Aim of the task: Copy each line below in which the string "list" occurs.

══════

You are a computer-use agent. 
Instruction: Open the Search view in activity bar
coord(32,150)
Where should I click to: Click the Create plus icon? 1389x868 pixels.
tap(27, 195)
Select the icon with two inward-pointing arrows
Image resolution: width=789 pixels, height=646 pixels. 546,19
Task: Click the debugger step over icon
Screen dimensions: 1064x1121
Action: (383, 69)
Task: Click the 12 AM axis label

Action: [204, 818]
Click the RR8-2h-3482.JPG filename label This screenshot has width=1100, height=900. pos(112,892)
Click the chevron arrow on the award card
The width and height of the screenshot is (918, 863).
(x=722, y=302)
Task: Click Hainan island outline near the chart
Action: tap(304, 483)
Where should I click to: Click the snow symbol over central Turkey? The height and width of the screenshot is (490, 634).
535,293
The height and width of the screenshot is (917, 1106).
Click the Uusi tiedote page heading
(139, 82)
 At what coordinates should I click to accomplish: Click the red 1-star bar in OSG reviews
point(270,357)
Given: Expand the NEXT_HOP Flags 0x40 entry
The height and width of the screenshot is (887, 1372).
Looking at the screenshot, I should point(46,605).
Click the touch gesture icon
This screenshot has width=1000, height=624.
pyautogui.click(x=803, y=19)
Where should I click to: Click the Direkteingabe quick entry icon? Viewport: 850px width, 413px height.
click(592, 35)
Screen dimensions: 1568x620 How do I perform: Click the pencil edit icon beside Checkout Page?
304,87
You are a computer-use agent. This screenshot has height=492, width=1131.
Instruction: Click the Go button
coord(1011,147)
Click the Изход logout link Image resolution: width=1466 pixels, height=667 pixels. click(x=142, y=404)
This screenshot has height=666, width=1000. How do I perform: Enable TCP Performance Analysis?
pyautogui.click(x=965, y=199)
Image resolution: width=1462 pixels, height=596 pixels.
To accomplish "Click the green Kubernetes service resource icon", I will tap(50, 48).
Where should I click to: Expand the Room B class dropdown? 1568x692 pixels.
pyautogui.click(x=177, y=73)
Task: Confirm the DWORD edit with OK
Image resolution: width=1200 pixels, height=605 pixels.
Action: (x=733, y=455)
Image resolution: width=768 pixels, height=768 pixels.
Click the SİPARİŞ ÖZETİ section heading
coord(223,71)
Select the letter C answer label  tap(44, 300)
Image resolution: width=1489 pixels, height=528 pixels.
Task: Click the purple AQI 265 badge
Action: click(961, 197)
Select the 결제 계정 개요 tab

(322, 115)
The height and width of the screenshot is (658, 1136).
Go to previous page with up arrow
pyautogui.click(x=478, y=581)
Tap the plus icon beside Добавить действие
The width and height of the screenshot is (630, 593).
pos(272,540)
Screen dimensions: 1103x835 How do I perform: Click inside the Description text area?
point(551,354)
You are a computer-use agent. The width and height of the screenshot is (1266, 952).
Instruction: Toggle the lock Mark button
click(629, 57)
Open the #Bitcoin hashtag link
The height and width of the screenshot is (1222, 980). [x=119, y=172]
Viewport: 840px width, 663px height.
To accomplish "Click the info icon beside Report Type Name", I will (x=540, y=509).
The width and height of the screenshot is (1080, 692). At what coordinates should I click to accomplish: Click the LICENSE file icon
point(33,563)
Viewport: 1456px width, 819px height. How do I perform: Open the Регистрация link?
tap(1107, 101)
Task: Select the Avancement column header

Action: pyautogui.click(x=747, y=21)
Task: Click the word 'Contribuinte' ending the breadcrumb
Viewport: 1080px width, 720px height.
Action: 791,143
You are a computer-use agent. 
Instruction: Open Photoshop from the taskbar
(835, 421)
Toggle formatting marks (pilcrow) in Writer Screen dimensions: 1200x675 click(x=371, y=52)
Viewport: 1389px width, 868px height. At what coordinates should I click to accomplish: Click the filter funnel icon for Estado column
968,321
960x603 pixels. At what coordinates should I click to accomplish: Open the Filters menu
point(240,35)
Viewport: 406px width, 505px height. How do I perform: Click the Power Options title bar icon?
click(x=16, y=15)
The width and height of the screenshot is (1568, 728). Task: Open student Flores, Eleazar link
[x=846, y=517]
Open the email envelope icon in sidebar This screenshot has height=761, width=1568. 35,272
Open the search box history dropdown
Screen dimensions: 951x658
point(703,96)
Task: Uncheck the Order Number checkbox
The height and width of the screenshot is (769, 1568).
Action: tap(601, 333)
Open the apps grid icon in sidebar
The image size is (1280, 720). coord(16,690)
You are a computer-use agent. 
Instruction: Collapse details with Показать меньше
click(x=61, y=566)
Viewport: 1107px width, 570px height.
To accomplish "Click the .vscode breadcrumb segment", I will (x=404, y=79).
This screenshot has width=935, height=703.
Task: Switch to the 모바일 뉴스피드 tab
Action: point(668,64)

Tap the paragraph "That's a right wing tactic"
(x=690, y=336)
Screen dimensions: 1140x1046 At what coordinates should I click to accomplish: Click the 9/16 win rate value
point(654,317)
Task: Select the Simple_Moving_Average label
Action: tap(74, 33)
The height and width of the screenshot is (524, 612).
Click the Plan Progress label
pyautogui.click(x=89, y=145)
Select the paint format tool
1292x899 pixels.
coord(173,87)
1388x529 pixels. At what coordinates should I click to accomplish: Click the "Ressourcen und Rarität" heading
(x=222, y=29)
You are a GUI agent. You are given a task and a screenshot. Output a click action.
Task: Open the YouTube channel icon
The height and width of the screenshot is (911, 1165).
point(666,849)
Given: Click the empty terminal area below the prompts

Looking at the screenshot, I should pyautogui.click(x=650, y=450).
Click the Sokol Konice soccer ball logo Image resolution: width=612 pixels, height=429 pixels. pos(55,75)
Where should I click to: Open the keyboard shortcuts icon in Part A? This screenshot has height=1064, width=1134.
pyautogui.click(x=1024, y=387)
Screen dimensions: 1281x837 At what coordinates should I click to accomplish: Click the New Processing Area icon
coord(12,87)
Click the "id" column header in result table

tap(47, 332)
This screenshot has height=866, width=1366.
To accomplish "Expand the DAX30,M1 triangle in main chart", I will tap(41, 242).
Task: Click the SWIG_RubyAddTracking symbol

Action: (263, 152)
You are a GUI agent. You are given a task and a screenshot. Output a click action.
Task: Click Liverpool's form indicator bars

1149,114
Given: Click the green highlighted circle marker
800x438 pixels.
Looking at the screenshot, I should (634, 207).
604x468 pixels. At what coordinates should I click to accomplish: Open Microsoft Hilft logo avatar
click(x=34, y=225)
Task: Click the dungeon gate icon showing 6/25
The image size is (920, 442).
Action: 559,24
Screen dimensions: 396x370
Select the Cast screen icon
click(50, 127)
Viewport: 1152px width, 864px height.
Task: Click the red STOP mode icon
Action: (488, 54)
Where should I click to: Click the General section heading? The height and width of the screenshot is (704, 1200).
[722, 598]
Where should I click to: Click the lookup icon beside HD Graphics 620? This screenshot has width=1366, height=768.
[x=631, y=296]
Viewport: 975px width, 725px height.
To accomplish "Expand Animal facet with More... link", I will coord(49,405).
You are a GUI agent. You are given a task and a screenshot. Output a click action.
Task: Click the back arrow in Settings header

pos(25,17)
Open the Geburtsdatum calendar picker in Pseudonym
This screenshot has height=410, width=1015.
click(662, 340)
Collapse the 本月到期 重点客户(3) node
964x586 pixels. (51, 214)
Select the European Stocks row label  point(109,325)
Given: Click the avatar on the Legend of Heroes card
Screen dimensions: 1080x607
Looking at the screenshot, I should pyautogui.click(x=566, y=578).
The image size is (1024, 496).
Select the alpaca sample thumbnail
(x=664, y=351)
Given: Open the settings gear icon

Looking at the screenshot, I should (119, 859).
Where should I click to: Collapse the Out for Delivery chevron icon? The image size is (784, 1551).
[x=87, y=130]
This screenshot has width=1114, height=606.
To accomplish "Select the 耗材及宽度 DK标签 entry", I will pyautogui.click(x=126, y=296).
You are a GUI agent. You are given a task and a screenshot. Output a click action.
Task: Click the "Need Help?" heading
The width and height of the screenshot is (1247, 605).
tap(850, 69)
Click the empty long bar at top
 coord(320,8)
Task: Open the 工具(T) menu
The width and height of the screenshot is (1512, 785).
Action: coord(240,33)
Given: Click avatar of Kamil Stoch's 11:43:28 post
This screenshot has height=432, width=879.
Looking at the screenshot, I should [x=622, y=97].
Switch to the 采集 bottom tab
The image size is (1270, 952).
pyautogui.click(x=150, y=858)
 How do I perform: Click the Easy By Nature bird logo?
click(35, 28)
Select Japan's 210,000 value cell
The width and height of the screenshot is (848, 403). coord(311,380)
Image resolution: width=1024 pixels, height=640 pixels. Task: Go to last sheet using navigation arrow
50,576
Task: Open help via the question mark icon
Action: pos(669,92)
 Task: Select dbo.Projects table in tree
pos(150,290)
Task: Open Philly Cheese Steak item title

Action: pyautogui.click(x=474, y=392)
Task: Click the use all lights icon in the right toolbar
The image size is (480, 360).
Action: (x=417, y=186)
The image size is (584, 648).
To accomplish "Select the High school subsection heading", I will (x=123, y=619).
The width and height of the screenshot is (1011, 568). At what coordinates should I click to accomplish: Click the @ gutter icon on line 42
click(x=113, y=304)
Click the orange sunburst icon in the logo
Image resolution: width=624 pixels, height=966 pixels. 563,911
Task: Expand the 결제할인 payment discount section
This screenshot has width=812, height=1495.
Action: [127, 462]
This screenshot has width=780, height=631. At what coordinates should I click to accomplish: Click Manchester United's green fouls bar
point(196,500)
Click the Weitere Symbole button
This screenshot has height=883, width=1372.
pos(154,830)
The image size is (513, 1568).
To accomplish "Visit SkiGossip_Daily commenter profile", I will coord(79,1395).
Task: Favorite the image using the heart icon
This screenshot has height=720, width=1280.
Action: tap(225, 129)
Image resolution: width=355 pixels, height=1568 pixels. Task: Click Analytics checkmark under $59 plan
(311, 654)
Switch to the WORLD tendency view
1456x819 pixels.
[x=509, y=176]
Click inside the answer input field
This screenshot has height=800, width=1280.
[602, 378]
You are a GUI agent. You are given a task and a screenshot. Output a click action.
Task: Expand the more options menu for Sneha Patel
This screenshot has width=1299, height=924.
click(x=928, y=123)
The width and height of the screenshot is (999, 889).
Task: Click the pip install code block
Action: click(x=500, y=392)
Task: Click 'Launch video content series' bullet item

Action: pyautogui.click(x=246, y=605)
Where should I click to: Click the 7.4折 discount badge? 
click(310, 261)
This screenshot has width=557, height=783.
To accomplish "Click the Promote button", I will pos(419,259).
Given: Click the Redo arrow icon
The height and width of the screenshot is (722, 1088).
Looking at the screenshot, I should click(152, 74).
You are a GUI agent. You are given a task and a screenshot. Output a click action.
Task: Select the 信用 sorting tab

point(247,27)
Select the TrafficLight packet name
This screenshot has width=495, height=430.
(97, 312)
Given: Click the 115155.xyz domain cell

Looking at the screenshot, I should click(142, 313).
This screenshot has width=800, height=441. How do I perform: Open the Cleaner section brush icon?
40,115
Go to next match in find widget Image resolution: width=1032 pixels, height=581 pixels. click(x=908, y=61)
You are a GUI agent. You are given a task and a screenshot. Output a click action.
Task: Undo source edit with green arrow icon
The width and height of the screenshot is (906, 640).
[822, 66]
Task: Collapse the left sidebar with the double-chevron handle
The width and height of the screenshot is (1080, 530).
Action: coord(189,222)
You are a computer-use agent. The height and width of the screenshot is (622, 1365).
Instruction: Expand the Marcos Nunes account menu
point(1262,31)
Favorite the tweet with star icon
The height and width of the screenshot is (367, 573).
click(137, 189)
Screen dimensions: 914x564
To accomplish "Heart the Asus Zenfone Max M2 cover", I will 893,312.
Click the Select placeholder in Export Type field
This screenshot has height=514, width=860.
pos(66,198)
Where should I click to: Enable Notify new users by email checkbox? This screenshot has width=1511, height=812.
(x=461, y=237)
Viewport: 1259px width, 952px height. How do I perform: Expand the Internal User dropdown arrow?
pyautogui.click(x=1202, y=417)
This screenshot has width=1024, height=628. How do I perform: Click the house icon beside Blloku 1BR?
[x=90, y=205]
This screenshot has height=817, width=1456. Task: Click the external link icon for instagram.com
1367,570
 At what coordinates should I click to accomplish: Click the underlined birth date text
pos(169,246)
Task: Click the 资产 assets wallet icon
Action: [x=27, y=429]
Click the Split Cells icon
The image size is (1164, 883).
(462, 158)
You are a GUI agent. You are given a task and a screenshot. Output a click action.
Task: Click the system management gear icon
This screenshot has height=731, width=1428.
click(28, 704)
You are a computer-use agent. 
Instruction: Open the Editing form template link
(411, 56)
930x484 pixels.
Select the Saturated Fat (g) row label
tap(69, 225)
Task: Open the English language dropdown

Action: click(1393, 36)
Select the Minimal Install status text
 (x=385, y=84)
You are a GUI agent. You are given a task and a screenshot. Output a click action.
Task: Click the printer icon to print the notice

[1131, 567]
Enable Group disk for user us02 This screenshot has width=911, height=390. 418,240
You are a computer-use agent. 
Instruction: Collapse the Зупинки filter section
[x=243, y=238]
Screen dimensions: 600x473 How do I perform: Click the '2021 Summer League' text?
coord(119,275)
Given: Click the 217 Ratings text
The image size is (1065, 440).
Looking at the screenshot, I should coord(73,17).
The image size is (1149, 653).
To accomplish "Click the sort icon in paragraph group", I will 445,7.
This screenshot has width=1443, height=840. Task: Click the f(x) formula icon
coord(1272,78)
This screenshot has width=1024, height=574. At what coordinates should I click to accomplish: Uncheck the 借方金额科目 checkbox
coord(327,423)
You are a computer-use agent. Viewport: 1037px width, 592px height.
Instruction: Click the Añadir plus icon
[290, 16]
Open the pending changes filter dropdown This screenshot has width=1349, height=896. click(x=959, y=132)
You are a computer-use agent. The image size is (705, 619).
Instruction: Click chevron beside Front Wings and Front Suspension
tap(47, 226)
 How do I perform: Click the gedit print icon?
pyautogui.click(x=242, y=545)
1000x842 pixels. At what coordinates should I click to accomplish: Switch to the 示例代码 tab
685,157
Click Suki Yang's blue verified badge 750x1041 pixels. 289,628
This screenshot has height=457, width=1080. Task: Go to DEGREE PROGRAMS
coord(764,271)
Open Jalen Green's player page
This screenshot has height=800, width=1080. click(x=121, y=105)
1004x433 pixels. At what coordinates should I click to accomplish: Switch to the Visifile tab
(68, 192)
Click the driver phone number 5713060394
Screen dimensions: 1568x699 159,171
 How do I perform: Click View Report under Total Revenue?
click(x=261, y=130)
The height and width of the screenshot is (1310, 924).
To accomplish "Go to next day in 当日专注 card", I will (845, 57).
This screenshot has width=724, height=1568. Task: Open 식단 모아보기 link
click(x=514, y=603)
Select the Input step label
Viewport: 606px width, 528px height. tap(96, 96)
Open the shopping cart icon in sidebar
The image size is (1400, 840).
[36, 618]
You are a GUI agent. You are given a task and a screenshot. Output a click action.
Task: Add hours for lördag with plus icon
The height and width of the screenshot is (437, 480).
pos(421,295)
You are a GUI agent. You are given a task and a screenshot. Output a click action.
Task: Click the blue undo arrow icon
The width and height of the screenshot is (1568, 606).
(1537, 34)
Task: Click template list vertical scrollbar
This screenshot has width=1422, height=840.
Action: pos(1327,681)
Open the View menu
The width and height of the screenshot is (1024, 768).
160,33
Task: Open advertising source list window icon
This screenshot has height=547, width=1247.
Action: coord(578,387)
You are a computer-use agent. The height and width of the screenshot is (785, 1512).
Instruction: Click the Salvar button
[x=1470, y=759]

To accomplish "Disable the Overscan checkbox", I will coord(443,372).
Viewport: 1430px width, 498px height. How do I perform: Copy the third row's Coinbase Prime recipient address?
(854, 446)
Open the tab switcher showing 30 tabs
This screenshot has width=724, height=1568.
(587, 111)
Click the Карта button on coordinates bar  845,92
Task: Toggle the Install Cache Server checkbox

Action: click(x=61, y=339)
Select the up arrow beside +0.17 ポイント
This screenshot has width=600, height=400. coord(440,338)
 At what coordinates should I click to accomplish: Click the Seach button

══════

Output of the task:
Task: Click template list vertical scrollbar
Task: Open advertising source list window icon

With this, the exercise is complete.